For more information on prefaces in general, see The Eucharistic Prayer (2) and The Eucharistic Prayer (3)

This preface is used for commemorating those holy souls who consecrated their lives to God in a special way.

The sign of a life consecrated to God

The Church on earth is often thought of as the Pilgrim Church, evoking the Old Testament image of the People of God on pilgrimage toward the Promised Land. It’s not uncommon in a pilgrimage to have people carrying banners or standards to rally those on the march, reminders and rallying points for moments of uncertainty. Vatican II’s dogmatic constitution on the Church, Lumen Gentium, taught that the consecrated life belongs to the life and holiness of the Church (cf. n. 44). Through the profession of the evangelical counsels of poverty, chastity, and obedience consecrated persons become “a sign which can and ought to attract all the members of the Church to an effective and prompt fulfillment of the duties of their Christian vocation” (n. 44). Religious make vows of poverty, chastity, and obedience and become standard-bearers for everyone in the Church on pilgrimage toward the Promised Land of Heaven.

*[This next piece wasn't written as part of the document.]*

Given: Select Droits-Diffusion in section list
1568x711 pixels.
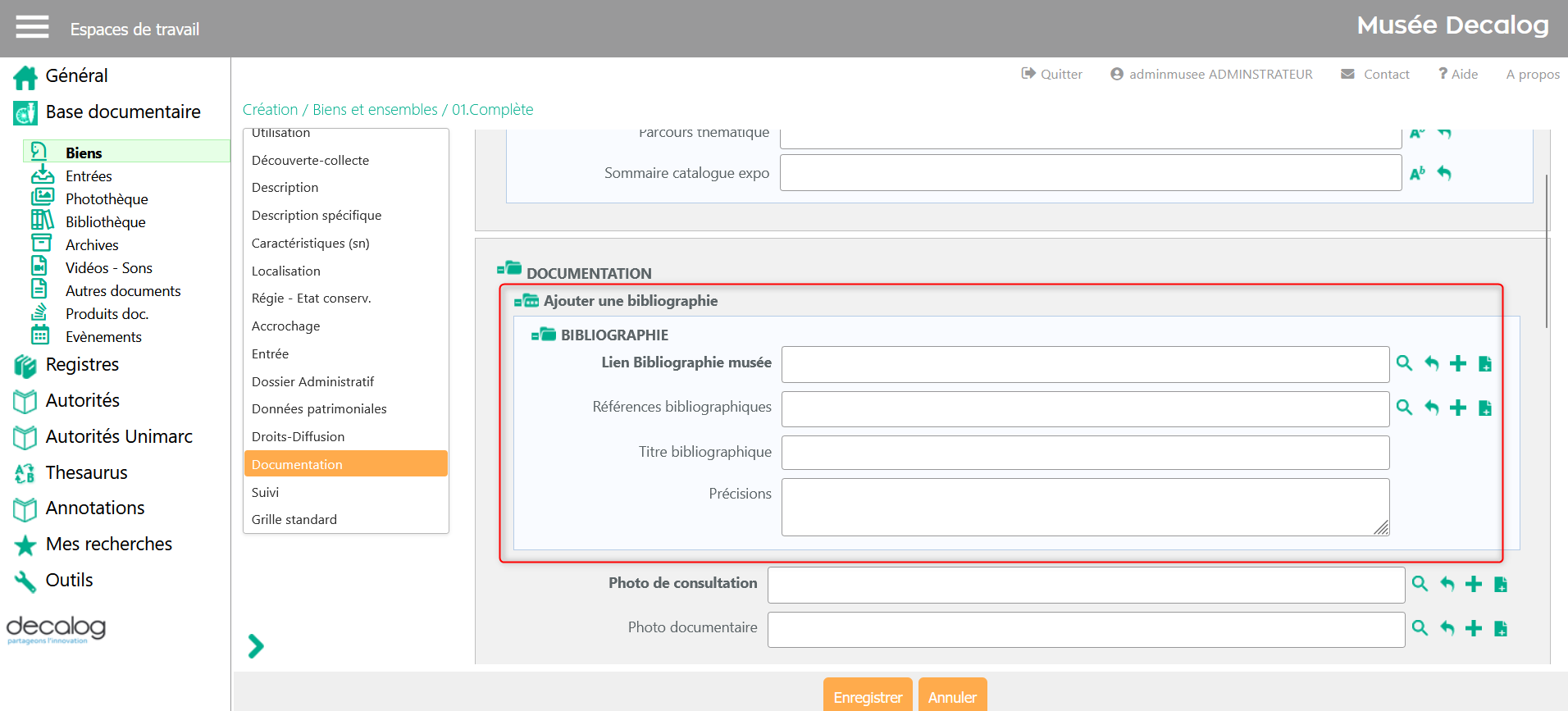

“For in the Saints who consecrated themselves to Christ for the sake of the Kingdom of Heaven, it is right to celebrate the wonders of your providence, by which you call human nature back to its original holiness and bring it to experience on this earth the gifts you promise in the new world to come.”

If a life consecrated to God is meant to be a sign, it is a sign of the spiritual goods that await the holy at the end of their earthly lives. It reminds us that this world doesn’t have the last word. In Saint John Paul II’s post-synodal exhortation on the consecrated life, Vita Consecrata, he described consecrated souls as an “eschatological sign”: a sign of the heavenly things to come (see n. 26).

It’s no coincidence that the first form of consecrated life was consecrated virginity: “[Consecrated life] does this above all by means of the vow of virginity, which tradition has always understood as an anticipation of the world to come, already at work for the total transformation of man. Those who have dedicated their lives to Christ cannot fail to live in the hope of meeting him, in order to be with him forever” (n. 26). In eternity, as Our Lord reminded us, we’ll no longer give or be given in marriage (see Mark 12:25; Matthew 22:30; Luke 20:34-35). Consecrated persons live that state in advance through a special spiritual gift of Our Lord and encourage everyone to live chastity according to their state of life (single, married, etc.) with Heaven in mind.

The consecrated life is a foreshadowing of the future kingdom of Heaven. Through consecrated life, we’re all helped to put material possessions, talents, plans, and relationships in their proper perspective. If the Christian life seems hard consecrated persons remind us that with God’s help we can accomplish much more than we think. It’s no coincidence that the evangelical counsels are called “counsels”: they are Our Lord’s advice for holiness, and consecrated persons remind us that this advice is not only good for them but for us, even though we don’t all apply that advice in the same way.

Let’s all consider the example of the consecrated souls now in Heaven who can help us put the things of this world into perspective in order to gain the good things of the world to come.